Another one is, “Are there risks I haven’t recognized? How are things going? What’s going well and what’s not?” But I think taking time to reflect, the kind of metaphor I would have with that is, I think, reflection is something that almost none of us do often enough. The reason it’s important is because anytime in your life that you have a goal, you need to be able to know how you’re tracking and course-correct. And what I found in my own life is I would reflect once a year, maybe by doing New Year’s resolutions, or once a month, or once every six months, and that’s okay. But I think if you can get that down to where you’re spending a little bit of time, it can even be 20 minutes or 15 minutes once a week, what it allows you to do is it just tighten up and kind of keep you on track with where you’re headed. So, I would say reflection is big.

Pete Mockaitis
And if folks want to learn more or get in touch with you, where would you point them?

Daniel Scrivner
They can visit my website to see the podcast episodes I record, to see the stuff that I write at DanielScrivner.com. You can also follow me on Twitter @DanielScrivner and they can learn a little bit more about my podcast if they’re interested at Outliers.fm, and about Flow at Getflow.com.

Pete Mockaitis
And do you have a final challenge or call to action for folks looking to be awesome at their jobs?

Daniel Scrivner
I call it kind of the alpha challenge but one thing that I have written on a Post-It that’s a little bit trite but I find it really helpful is just, “If you weren’t afraid of the consequences, what’s something that you would try that you likely wouldn’t try otherwise?” And so, I think asking yourself that question, really thinking about that and being open with what that answer is, bring that whatever answer you write down, you have to give yourself permission, you have to believe in yourself that you can go and figure that out, and you can go and do it.
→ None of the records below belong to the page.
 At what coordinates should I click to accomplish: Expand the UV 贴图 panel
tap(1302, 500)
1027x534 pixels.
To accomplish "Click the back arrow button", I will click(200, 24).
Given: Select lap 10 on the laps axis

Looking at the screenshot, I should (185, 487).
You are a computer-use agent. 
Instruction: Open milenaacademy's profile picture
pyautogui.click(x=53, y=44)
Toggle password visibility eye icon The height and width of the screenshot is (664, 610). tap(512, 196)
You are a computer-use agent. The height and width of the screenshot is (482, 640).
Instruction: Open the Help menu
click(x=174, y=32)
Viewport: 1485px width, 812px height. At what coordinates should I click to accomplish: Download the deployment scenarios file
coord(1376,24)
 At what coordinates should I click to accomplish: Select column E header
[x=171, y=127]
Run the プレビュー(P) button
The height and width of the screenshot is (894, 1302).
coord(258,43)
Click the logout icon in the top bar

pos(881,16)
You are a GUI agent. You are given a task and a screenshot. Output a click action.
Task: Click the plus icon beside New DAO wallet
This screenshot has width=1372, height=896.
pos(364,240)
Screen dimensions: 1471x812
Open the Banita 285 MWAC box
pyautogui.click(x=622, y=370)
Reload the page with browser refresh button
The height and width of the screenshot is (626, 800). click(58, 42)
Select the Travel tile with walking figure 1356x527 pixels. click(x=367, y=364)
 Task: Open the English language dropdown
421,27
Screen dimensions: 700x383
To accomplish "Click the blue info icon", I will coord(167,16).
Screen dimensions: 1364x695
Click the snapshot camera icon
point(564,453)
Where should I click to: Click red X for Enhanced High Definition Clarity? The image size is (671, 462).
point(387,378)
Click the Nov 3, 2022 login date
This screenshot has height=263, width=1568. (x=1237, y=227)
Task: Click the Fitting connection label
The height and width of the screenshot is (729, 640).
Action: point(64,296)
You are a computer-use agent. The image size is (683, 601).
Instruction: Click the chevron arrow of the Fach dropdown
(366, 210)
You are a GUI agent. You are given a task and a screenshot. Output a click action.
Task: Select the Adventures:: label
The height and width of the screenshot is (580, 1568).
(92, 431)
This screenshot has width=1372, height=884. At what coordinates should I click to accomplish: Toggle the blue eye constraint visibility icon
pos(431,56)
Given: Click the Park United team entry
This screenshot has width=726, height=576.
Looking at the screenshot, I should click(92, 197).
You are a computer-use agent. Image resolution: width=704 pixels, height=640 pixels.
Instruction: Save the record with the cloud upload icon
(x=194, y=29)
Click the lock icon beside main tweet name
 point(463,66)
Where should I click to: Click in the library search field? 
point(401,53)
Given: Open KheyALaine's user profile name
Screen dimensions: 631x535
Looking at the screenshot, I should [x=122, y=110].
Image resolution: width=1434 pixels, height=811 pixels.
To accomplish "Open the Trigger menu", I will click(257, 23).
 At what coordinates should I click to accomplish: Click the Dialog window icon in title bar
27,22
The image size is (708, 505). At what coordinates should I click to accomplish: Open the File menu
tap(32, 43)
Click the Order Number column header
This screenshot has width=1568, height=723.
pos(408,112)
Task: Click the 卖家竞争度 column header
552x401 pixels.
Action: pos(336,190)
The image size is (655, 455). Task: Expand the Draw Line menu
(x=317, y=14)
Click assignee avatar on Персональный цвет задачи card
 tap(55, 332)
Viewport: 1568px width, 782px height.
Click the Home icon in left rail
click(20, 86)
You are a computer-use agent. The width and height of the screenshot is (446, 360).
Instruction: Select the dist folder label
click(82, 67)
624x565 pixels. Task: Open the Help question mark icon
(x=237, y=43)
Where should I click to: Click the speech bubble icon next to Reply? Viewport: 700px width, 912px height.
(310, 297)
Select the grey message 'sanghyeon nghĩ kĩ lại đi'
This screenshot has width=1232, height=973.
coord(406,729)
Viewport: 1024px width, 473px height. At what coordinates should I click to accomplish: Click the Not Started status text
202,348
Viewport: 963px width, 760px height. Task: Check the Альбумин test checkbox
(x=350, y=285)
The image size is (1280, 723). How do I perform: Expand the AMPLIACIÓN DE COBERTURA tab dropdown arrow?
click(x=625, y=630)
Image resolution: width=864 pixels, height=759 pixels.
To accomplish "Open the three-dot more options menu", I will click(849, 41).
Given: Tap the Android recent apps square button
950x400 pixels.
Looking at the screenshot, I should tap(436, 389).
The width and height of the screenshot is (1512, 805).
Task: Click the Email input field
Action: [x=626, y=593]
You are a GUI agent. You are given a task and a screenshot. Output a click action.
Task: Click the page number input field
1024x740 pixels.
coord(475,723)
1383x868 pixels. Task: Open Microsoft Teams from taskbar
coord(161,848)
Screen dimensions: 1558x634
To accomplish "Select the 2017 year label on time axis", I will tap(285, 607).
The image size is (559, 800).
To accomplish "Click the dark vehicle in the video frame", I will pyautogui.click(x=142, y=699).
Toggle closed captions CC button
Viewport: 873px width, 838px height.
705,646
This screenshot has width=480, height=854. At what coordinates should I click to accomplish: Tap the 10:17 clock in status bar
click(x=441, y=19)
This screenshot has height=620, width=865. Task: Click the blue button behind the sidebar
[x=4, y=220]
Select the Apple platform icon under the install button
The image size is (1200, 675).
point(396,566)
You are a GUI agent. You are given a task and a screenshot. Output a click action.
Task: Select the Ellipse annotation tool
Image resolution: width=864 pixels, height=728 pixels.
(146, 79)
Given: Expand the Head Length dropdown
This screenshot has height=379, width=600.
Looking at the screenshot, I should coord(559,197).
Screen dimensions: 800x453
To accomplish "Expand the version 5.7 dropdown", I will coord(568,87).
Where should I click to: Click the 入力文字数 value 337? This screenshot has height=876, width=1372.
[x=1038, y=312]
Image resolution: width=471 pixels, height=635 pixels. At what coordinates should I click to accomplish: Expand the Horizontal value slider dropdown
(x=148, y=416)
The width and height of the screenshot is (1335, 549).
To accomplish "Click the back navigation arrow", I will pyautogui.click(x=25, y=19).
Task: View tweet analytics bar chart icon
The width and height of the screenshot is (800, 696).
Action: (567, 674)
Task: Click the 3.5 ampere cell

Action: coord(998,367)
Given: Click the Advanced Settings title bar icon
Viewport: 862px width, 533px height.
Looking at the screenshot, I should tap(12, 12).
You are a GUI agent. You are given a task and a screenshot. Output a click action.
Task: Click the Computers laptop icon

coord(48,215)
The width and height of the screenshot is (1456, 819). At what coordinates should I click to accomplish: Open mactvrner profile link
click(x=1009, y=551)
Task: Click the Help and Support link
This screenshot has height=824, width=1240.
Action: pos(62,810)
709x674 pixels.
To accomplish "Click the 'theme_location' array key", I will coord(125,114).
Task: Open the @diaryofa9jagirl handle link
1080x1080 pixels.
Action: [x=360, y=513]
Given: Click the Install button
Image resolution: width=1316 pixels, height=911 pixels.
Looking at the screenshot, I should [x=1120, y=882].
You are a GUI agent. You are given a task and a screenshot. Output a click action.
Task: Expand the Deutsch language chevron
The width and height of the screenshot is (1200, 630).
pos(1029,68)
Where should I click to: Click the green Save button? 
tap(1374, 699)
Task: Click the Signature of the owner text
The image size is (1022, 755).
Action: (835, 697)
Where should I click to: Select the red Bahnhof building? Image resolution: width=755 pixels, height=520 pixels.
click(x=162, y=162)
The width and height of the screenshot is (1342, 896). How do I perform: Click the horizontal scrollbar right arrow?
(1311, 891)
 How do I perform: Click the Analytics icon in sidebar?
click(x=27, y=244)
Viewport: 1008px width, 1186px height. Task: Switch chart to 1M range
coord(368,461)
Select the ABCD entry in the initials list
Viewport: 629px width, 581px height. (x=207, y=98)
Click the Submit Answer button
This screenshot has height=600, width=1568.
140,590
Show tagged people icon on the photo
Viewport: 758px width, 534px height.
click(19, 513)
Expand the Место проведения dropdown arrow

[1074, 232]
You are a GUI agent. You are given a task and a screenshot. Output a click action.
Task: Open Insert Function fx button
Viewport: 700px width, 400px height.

And so, I would challenge people to ask themselves that question, “What’s something that you would want to do that if you didn’t care about the consequences and weren’t looking at feeling or any of that stuff?” and take that answer and bet on yourself and figure out where to take that.

Pete Mockaitis
Daniel, this has been such a treat. I wish you lots of luck with Flow and your challenges and all you’re up to.

Daniel Scrivner
Thank you so much, Pete. It’s been awesome.